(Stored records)
◇ ◇ ◇

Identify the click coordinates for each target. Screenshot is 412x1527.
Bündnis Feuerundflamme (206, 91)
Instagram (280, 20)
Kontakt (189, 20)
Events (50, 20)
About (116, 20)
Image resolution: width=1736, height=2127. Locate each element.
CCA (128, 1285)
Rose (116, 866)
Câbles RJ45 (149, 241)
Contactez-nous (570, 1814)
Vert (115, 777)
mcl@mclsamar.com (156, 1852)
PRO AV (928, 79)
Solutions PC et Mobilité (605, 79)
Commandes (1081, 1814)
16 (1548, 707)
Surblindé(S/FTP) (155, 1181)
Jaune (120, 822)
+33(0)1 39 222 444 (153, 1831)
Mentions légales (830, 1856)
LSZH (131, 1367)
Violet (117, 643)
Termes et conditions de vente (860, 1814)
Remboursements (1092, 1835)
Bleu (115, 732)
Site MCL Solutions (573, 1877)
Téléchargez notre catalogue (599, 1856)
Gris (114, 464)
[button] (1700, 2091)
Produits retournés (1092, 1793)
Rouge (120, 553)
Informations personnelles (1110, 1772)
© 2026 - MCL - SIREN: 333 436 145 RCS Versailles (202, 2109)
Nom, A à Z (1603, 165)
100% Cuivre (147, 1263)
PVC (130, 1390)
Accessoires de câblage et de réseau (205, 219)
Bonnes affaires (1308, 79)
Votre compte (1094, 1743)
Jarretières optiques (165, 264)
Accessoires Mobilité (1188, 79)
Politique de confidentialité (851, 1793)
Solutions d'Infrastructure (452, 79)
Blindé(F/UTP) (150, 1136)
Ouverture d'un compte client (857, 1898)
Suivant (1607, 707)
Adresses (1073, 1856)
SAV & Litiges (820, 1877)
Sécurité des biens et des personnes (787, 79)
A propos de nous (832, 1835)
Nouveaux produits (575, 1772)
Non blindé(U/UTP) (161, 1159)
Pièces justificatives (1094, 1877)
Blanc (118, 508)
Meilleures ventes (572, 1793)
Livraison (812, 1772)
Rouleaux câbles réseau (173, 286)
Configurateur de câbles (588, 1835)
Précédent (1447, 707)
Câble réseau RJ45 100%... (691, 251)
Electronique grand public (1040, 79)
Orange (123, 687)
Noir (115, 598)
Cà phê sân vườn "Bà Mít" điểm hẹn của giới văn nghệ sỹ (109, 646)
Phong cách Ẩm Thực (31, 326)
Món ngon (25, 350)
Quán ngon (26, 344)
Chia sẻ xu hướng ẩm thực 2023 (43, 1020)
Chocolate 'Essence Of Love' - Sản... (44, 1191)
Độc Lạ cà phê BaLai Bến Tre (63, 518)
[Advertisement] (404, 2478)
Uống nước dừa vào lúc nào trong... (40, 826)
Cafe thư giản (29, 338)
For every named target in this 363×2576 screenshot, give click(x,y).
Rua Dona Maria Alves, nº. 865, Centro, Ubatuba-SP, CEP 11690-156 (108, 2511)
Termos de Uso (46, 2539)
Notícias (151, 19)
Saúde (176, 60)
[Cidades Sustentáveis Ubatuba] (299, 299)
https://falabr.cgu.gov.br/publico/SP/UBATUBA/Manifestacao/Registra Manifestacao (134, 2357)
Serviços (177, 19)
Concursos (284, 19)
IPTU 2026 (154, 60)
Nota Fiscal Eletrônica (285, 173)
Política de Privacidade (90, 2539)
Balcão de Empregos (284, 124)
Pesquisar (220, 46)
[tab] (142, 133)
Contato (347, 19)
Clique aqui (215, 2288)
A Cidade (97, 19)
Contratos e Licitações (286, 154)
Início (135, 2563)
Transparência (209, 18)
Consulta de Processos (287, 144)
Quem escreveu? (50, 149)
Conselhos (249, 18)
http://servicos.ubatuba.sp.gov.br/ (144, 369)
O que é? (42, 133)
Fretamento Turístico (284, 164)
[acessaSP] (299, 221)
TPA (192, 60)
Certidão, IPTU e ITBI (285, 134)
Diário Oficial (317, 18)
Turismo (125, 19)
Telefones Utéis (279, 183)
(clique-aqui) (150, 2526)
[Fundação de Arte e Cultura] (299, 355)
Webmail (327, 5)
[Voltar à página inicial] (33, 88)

◇ ◇ ◇

## Task description:
Output all records exactly, with nothing added or dropped.

## Exercise answer:
Identify the click coordinates for each target. Screenshot is 412x1527.
Bündnis Feuerundflamme (206, 91)
Instagram (280, 20)
Kontakt (189, 20)
Events (50, 20)
About (116, 20)
Image resolution: width=1736, height=2127. Locate each element.
CCA (128, 1285)
Rose (116, 866)
Câbles RJ45 (149, 241)
Contactez-nous (570, 1814)
Vert (115, 777)
mcl@mclsamar.com (156, 1852)
PRO AV (928, 79)
Solutions PC et Mobilité (605, 79)
Commandes (1081, 1814)
16 (1548, 707)
Surblindé(S/FTP) (155, 1181)
Jaune (120, 822)
+33(0)1 39 222 444 (153, 1831)
Mentions légales (830, 1856)
LSZH (131, 1367)
Violet (117, 643)
Termes et conditions de vente (860, 1814)
Remboursements (1092, 1835)
Bleu (115, 732)
Site MCL Solutions (573, 1877)
Téléchargez notre catalogue (599, 1856)
Gris (114, 464)
[button] (1700, 2091)
Produits retournés (1092, 1793)
Rouge (120, 553)
Informations personnelles (1110, 1772)
© 2026 - MCL - SIREN: 333 436 145 RCS Versailles (202, 2109)
Nom, A à Z (1603, 165)
100% Cuivre (147, 1263)
PVC (130, 1390)
Accessoires de câblage et de réseau (205, 219)
Bonnes affaires (1308, 79)
Votre compte (1094, 1743)
Jarretières optiques (165, 264)
Accessoires Mobilité (1188, 79)
Politique de confidentialité (851, 1793)
Solutions d'Infrastructure (452, 79)
Blindé(F/UTP) (150, 1136)
Ouverture d'un compte client (857, 1898)
Suivant (1607, 707)
Adresses (1073, 1856)
SAV & Litiges (820, 1877)
Sécurité des biens et des personnes (787, 79)
A propos de nous (832, 1835)
Nouveaux produits (575, 1772)
Non blindé(U/UTP) (161, 1159)
Pièces justificatives (1094, 1877)
Blanc (118, 508)
Meilleures ventes (572, 1793)
Livraison (812, 1772)
Rouleaux câbles réseau (173, 286)
Configurateur de câbles (588, 1835)
Précédent (1447, 707)
Câble réseau RJ45 100%... (691, 251)
Electronique grand public (1040, 79)
Orange (123, 687)
Noir (115, 598)
Cà phê sân vườn "Bà Mít" điểm hẹn của giới văn nghệ sỹ (109, 646)
Phong cách Ẩm Thực (31, 326)
Món ngon (25, 350)
Quán ngon (26, 344)
Chia sẻ xu hướng ẩm thực 2023 (43, 1020)
Chocolate 'Essence Of Love' - Sản... (44, 1191)
Độc Lạ cà phê BaLai Bến Tre (63, 518)
[Advertisement] (404, 2478)
Uống nước dừa vào lúc nào trong... (40, 826)
Cafe thư giản (29, 338)
For every named target in this 363×2576 screenshot, give click(x,y).
Rua Dona Maria Alves, nº. 865, Centro, Ubatuba-SP, CEP 11690-156 (108, 2511)
Termos de Uso (46, 2539)
Notícias (151, 19)
Saúde (176, 60)
[Cidades Sustentáveis Ubatuba] (299, 299)
https://falabr.cgu.gov.br/publico/SP/UBATUBA/Manifestacao/Registra Manifestacao (134, 2357)
Serviços (177, 19)
Concursos (284, 19)
IPTU 2026 (154, 60)
Nota Fiscal Eletrônica (285, 173)
Política de Privacidade (90, 2539)
Balcão de Empregos (284, 124)
Pesquisar (220, 46)
[tab] (142, 133)
Contato (347, 19)
Clique aqui (215, 2288)
A Cidade (97, 19)
Contratos e Licitações (286, 154)
Início (135, 2563)
Transparência (209, 18)
Consulta de Processos (287, 144)
Quem escreveu? (50, 149)
Conselhos (249, 18)
http://servicos.ubatuba.sp.gov.br/ (144, 369)
O que é? (42, 133)
Fretamento Turístico (284, 164)
[acessaSP] (299, 221)
TPA (192, 60)
Certidão, IPTU e ITBI (285, 134)
Diário Oficial (317, 18)
Turismo (125, 19)
Telefones Utéis (279, 183)
(clique-aqui) (150, 2526)
[Fundação de Arte e Cultura] (299, 355)
Webmail (327, 5)
[Voltar à página inicial] (33, 88)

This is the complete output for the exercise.